Хранитель посмотрел на него, задумчиво перевел взгляд на камень, на котором сидел. Только сейчас Крис заметил, сколь замшел этот камень. Сам человек этот был какой-то выцветший. И, хотя Хранитель не был стар лицом, и тело его было телом человека едва перевалившего зрелость, но от него веяло самим Временем. Серые, как небо над ним, его глаза бесконечно глубокие и мудрые пугали бездонной своей усталостью.
— Ты бы знал еще больше… — меж тем ответил он, склонив голову.
— Ну, что же, теперь все кончено, — решительно взмахнул мечом Хранитель, разминаясь.
— Это что же, теперь обязательно драться? — не понял Крис, — может, как-нибудь без того обойдемся?
Хранитель оглянулся на грот, и в глазах его мелькнул потухший огонек алчности.
— Нет, — коротко тряхнул бесцветными волосами, схваченными у лба стальным обручем, — ты должен убить.
Крис разглядел в траве у камня выбеленные временем кости.
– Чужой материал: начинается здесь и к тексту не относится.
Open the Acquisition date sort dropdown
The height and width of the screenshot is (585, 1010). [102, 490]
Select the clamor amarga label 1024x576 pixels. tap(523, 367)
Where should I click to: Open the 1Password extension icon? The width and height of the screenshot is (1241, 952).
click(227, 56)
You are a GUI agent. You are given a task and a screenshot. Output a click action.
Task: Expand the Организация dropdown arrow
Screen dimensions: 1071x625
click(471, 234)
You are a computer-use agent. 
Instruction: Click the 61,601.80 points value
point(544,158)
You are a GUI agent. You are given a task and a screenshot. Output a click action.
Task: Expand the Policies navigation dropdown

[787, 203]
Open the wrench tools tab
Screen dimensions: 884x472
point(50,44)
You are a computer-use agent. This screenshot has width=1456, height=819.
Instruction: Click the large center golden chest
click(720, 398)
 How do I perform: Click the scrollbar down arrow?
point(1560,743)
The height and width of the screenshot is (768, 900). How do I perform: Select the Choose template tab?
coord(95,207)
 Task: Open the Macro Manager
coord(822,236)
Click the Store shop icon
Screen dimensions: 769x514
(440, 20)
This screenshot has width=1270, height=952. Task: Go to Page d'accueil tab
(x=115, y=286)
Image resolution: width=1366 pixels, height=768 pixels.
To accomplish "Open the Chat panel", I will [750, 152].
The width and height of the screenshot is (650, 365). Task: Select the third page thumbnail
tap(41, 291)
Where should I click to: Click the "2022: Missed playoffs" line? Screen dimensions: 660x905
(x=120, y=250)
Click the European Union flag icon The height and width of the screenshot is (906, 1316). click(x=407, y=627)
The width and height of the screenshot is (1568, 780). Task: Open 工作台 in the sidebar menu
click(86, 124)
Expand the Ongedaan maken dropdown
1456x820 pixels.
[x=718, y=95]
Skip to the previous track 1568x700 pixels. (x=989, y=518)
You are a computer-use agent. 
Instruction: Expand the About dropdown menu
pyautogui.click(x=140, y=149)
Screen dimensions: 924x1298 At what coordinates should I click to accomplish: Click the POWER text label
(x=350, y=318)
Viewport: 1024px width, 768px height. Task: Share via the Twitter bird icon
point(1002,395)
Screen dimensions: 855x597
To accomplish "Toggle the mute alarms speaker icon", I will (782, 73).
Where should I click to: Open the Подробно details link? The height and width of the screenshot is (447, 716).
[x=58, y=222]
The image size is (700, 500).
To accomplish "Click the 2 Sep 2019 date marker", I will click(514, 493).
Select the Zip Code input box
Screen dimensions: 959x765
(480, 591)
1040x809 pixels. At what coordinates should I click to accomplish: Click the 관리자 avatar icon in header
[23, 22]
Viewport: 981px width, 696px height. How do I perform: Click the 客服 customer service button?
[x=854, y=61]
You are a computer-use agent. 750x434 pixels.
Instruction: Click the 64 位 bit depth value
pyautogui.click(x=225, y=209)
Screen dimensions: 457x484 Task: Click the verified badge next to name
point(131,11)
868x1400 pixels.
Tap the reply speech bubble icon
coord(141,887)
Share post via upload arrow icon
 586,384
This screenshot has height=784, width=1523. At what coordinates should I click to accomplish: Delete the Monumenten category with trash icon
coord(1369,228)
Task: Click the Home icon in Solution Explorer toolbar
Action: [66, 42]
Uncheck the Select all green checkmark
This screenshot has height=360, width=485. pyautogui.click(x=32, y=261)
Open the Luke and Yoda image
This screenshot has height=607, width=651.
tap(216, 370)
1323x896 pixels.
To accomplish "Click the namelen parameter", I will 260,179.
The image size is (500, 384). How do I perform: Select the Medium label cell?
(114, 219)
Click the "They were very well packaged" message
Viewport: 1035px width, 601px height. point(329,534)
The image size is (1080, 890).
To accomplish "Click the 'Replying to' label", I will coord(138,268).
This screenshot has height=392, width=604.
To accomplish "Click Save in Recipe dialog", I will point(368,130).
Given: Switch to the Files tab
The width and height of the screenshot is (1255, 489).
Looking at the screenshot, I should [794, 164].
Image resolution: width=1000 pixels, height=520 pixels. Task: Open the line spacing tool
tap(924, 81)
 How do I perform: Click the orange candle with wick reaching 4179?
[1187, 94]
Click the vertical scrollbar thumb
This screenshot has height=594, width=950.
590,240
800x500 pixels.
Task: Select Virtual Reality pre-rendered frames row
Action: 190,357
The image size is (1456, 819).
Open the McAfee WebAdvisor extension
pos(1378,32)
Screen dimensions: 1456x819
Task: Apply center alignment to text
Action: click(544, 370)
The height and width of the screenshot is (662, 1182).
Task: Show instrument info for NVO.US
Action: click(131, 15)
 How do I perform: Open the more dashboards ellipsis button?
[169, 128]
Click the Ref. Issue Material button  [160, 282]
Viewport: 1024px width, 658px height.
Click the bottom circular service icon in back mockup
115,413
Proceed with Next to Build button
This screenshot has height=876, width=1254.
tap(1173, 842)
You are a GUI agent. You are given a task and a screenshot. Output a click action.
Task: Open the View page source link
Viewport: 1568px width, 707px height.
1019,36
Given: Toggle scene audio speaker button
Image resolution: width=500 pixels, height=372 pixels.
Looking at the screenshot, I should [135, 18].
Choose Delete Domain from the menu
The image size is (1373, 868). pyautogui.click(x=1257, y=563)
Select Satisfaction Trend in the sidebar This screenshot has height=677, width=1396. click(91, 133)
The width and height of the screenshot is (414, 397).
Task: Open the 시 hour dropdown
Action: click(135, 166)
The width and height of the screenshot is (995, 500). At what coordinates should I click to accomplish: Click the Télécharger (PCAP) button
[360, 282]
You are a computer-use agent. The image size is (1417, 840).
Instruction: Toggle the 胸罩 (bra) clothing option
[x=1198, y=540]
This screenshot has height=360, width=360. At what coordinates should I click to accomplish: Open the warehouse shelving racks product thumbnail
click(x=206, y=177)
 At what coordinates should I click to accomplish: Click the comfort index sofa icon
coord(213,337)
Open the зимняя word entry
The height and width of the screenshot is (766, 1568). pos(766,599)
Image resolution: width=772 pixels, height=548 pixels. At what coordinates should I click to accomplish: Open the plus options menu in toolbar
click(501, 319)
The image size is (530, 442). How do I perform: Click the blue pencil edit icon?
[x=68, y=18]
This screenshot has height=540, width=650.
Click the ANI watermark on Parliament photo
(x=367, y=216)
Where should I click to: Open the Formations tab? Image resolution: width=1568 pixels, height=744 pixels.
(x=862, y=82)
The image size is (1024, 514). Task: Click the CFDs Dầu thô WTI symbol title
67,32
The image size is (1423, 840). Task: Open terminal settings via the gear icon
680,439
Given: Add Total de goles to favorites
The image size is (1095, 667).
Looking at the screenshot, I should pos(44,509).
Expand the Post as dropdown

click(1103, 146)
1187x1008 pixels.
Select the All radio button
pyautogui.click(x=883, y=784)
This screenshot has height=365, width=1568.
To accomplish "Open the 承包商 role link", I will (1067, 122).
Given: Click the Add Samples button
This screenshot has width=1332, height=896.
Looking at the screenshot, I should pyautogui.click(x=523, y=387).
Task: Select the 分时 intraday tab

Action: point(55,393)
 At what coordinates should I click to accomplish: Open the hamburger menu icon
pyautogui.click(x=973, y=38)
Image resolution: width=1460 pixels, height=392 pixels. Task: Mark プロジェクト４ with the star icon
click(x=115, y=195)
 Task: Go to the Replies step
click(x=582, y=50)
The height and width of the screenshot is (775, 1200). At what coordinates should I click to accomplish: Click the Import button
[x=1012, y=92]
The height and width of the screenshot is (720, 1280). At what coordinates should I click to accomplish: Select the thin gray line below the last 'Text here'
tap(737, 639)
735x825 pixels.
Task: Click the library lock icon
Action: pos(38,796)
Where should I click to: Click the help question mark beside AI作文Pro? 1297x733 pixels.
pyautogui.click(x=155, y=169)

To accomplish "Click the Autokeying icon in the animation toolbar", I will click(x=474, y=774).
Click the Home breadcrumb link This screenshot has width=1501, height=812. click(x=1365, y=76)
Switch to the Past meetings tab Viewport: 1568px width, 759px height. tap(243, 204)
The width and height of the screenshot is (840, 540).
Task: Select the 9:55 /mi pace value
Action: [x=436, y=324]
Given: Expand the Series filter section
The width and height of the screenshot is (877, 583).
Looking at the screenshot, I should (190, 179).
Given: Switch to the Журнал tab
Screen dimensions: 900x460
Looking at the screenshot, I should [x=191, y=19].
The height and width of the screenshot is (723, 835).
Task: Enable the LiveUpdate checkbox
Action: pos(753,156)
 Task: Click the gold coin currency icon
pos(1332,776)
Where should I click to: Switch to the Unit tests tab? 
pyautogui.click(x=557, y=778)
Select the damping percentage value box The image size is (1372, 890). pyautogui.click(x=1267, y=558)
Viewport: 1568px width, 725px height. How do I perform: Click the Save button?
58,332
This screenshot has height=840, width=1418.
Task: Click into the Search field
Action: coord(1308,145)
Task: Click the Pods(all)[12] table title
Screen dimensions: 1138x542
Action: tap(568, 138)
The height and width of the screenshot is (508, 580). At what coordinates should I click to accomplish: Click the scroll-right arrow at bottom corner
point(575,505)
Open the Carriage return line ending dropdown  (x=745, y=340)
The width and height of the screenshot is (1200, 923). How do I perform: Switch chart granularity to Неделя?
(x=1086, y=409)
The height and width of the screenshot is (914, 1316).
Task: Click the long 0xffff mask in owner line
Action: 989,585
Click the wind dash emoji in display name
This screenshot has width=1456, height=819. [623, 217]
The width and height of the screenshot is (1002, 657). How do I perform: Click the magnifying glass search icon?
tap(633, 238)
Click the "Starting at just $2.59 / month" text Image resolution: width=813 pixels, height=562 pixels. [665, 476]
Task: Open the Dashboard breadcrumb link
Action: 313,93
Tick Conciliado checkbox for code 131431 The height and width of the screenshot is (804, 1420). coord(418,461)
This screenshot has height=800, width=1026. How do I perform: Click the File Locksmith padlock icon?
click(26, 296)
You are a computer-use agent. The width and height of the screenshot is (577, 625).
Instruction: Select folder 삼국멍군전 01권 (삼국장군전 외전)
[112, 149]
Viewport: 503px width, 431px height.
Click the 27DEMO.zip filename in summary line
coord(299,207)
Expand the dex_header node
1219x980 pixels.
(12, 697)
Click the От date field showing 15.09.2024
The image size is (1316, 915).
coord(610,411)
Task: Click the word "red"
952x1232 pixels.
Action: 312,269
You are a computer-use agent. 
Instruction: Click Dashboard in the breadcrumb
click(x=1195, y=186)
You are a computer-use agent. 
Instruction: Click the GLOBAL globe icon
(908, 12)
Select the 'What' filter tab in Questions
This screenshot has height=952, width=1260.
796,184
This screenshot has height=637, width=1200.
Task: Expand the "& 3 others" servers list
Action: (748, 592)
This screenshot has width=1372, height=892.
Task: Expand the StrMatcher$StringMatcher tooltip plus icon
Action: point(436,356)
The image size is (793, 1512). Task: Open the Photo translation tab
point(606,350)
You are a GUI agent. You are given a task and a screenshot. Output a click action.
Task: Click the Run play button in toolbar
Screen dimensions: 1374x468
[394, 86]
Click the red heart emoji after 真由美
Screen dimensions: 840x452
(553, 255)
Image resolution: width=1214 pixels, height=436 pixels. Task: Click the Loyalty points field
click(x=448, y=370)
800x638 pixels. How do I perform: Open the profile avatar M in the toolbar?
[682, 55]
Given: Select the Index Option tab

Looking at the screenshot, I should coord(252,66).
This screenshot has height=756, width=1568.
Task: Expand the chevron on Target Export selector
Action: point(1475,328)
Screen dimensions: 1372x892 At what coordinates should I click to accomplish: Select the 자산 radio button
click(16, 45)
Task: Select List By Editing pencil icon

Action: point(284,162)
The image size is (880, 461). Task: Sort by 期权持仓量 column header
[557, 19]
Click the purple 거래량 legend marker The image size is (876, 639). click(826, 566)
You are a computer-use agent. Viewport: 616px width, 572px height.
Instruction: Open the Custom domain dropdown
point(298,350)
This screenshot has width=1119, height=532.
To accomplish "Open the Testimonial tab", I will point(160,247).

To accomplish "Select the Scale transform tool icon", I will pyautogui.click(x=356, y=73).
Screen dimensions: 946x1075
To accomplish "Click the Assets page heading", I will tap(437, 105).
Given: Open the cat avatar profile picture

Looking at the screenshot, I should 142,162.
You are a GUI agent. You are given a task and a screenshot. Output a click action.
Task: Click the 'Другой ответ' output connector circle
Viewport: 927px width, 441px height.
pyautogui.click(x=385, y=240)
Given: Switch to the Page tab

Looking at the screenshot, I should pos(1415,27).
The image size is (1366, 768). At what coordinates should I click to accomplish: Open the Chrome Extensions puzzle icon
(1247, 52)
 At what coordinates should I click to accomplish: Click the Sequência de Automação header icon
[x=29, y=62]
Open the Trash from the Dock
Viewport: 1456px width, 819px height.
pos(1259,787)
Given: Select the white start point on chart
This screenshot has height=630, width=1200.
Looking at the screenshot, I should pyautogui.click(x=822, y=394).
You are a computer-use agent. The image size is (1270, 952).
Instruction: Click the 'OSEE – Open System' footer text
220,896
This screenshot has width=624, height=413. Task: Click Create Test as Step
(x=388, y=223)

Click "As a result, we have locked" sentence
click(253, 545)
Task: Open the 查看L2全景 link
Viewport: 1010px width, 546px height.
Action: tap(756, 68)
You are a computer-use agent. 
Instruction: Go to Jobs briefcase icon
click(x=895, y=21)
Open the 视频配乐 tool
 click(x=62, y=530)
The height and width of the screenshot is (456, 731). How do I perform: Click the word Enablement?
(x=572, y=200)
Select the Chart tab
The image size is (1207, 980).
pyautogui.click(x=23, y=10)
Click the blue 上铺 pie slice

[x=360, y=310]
Сейчас ему не хотелось спорить. Пусть так.
Чем скорей, тем лучше. Он отбросил свою накидку, оставаясь в одном трико. В бою так удобнее. Он и доспехов не признавал. Однако меч вынимать не спешил — надежда еще не оставляла его.
— Слушай, мне бы не, хотелось… — начал, было он.
— Учись, — коротко нанес удар Хранитель.
Энергичное молодое тело Криса развернулось, меч сам оказался в его руке. Звякнула сталь.
— Учись перешагивать через себя, как уже умеешь перешагивать через других.
Сталь сверкала в воздухе и пела. Свою, чуждую жизни, но полную неодолимого очарования песнь.
— Учись, парень, — приговаривал Хранитель, показывая отменное владение мечом. — Ошибешься — умрешь.
Крис всегда был способным учеником.
Песнь оборвалась. Недоуменно Хранитель посмотрел на пронзенную грудь.
Он уже не верил в смерть. Пошатнулся.
— Молодец, малыш… — глаза его наполнились скорбной радостью.